March 21, 2012 / 6:18 PM / in 6 years

African nations risk losing tax-free access to Europe -EU official

* Talks to replace previous deal dragged on too long - official

* Activists want to bar more access for African countries

* EU plans to lock out those who have not signed by 2013

By George Obulutsa

NAIROBI, March 21 (Reuters) - Some African countries could lose tax-free access for exports to the European Union if they fail to sign a deal by next year to replace preferential agreements that the World Trade Organisation has rejected, an EU lawmaker said on Wednesday.

The European Union and African, Caribbean and Pacific (ACP) countries had until the end of 2007 to sign the Economic Partnership Agreement (EPA) agreements to replace existing unilateral trade preferences, or risk having European trade disrupted.

Since then the EU’s talks with most of the countries, especially those in Africa, have dragged on longer than planned as activists in Europe argued that the availability of more African products would hurt Europe’s farming and manufacturing sectors.

Without a deal, countries like Ivory Coast, Ghana, Nigeria and Kenya - not classified as “least-developed countries” - will have to start paying duty of between 8.5 and 15.7 per cent on their exports to Europe.

Vital Moreira, chairman of the EU Parliament’s International Trade Committee, said the EU Commission planned to change its Market Access Regulation, which if passed, would remove preferential access after January 2014 for any country that failed to ratify the EPA by the end of 2013.

“We got a waiver from WTO that ended in 2007. So we are five years late on the schedule. We are under an illegal and unfair situation, so time matters here, and we are really on a time pressure,” Moreira said.
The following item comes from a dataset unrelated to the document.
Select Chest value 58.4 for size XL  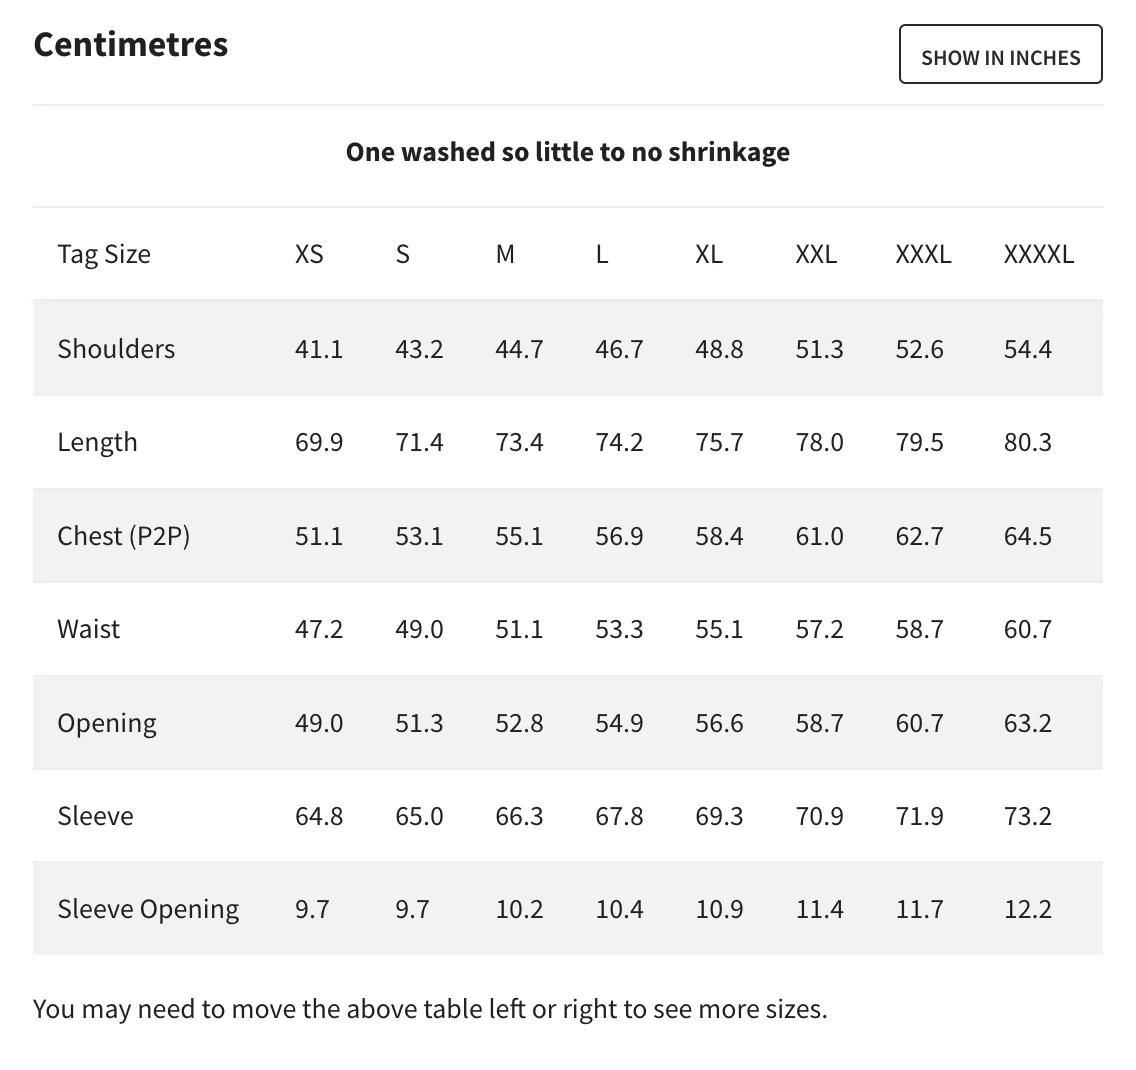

“I think that our counterparts in Africa should understand that we cannot drag on and on.”

Some nations in the talks will still qualify for tariff-free access without the EPA under the EU’s unilateral Everything But Arms (EBA) initiative for the least-developed countries (LDCs).

But Moreira cautioned that this initiative was not an alternative to signing the partnership agreement.

“The European Union could decide to remove the EBA scheme. Secondly, you are not supposed to remain as an LDC forever,” he said.

“If the LDCs in this region do think that they have an alternative, they have a wrong assessment of the situation.”

So far only Caribbean countries have ratified the partnership agreement, while those in the Pacific had ratified an interim agreement, Moreira said.

Some countries, clustered under five other groupings - East African Community (EAC), West Africa, South African Development Community, Central Africa and Eastern and Southern Africa - have since initialled the agreement, but not ratified it.

For instance, the EAC - comprising Burundi, Kenya, Rwanda, Tanzania and Uganda - initialled it in 2007, but later said it would not sign a final deal without firm EU commitments to development aid, trade and other development issues.